On Mon, May 23, 2016 at 7:13 PM Guido van Rossum <guido@python.org> wrote:
On Mon, May 23, 2016 at 3:49 PM, Michael Selik <michael.selik@gmail.com> wrote:
>
>
> On Mon, May 23, 2016 at 3:58 PM Guido van Rossum <guido@python.org> wrote:
>>
>> On Mon, May 23, 2016 at 11:45 AM, Joao S. O. Bueno
>> <jsbueno@python.org.br> wrote:
>> > I still fail to see what justifies violating The One Obvious Way to Do
>> > It which uses an if/elif sequence
>>
>> Honestly I'm not at all convinced either! If it was easy to do all
>> this with a sequence of if/elif clauses we wouldn't need it. The
>> problem is that there are some types of matches that aren't so easy to
>> write that way, e.g. combining an attempted tuple unpack with a guard,
>> or "instance unpack" (check whether specific attributes exist)
>> possibly combined with a guard. (The tricky thing is that the guard
>> expression often needs to reference to the result of the unpacking.)
>
> I figure it's better to solve the category of problems -- exception-catching
> expressions -- rather than the single problem of catching exceptions in anĀ if/elif/else chain.

People are likely either going to put in exceptions that don't catch
enough (e.g. IndexError isn't the only exception that example can
throw) or, overreacting to that problm, that catch everything ("except
Exception:" is an anti-pattern that's hard to fight).

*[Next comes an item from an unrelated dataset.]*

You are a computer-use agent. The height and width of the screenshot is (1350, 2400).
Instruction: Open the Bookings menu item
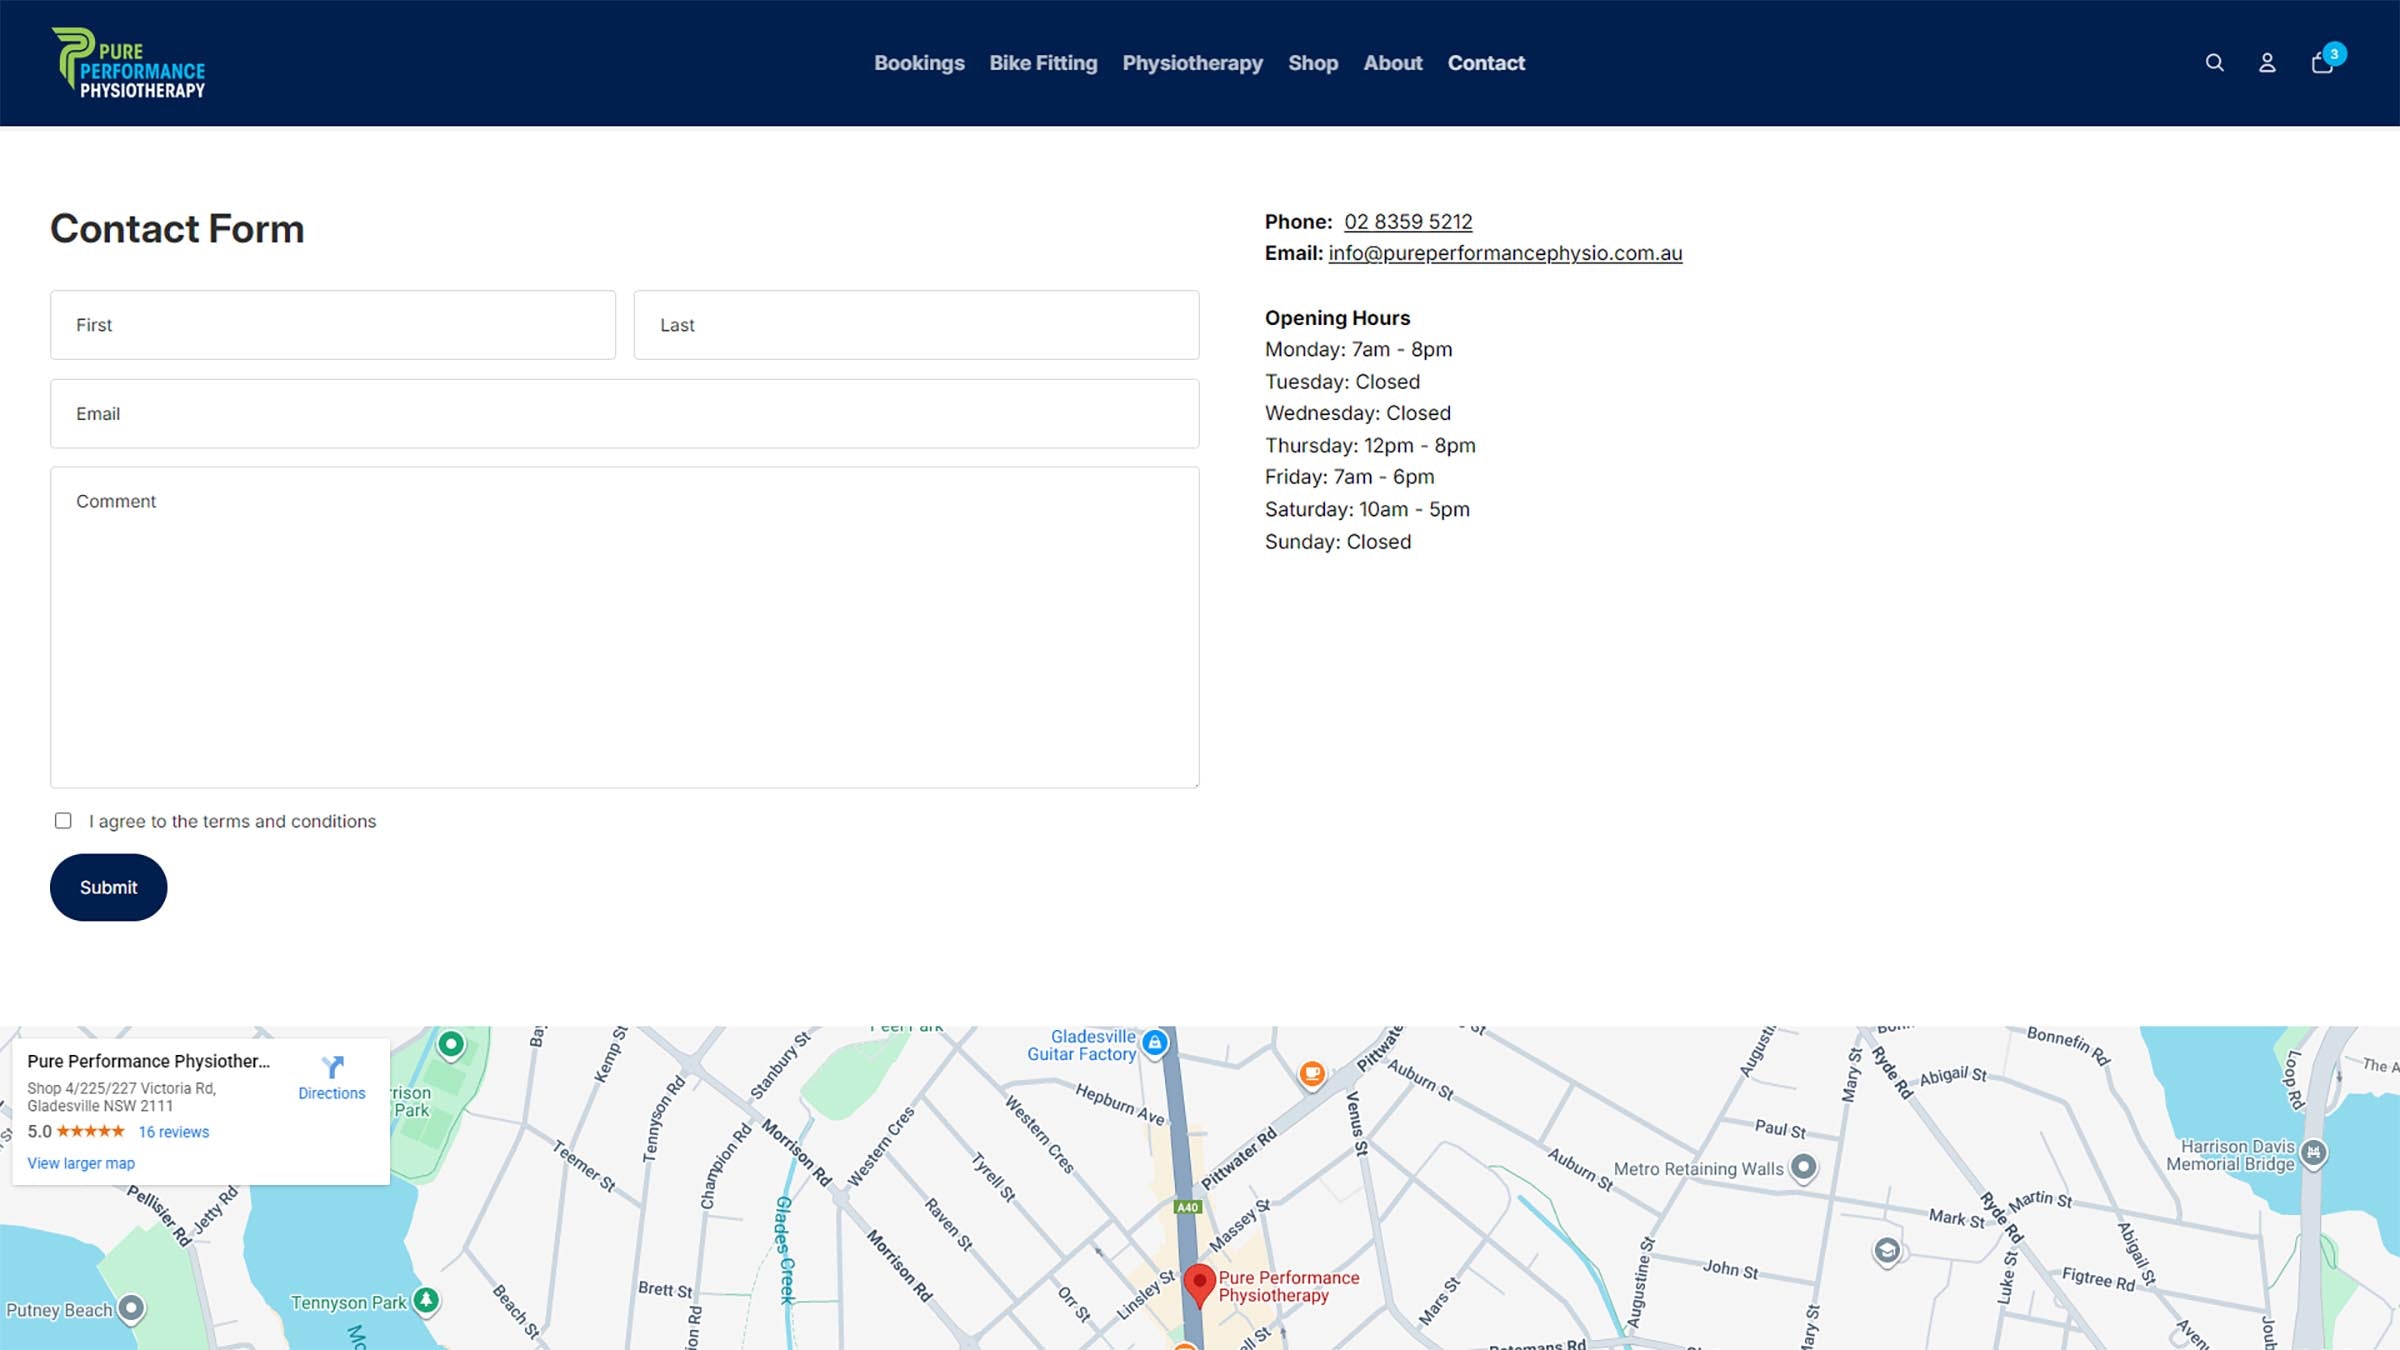pyautogui.click(x=918, y=63)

It sounds like the justification for a switch/match syntax is to provide a special situation where generic Exception-catching assignment expressions are acceptable, because they're useful in a long elif chain but too dangerous for widespread use.

Clearly it's beneficial enough to have appeared in other languages. However, languages like Haskell have already accepted the danger of assignment (and more) being an expression. Is there a language that makes the expression/statement distinction that has as powerful a matching syntax?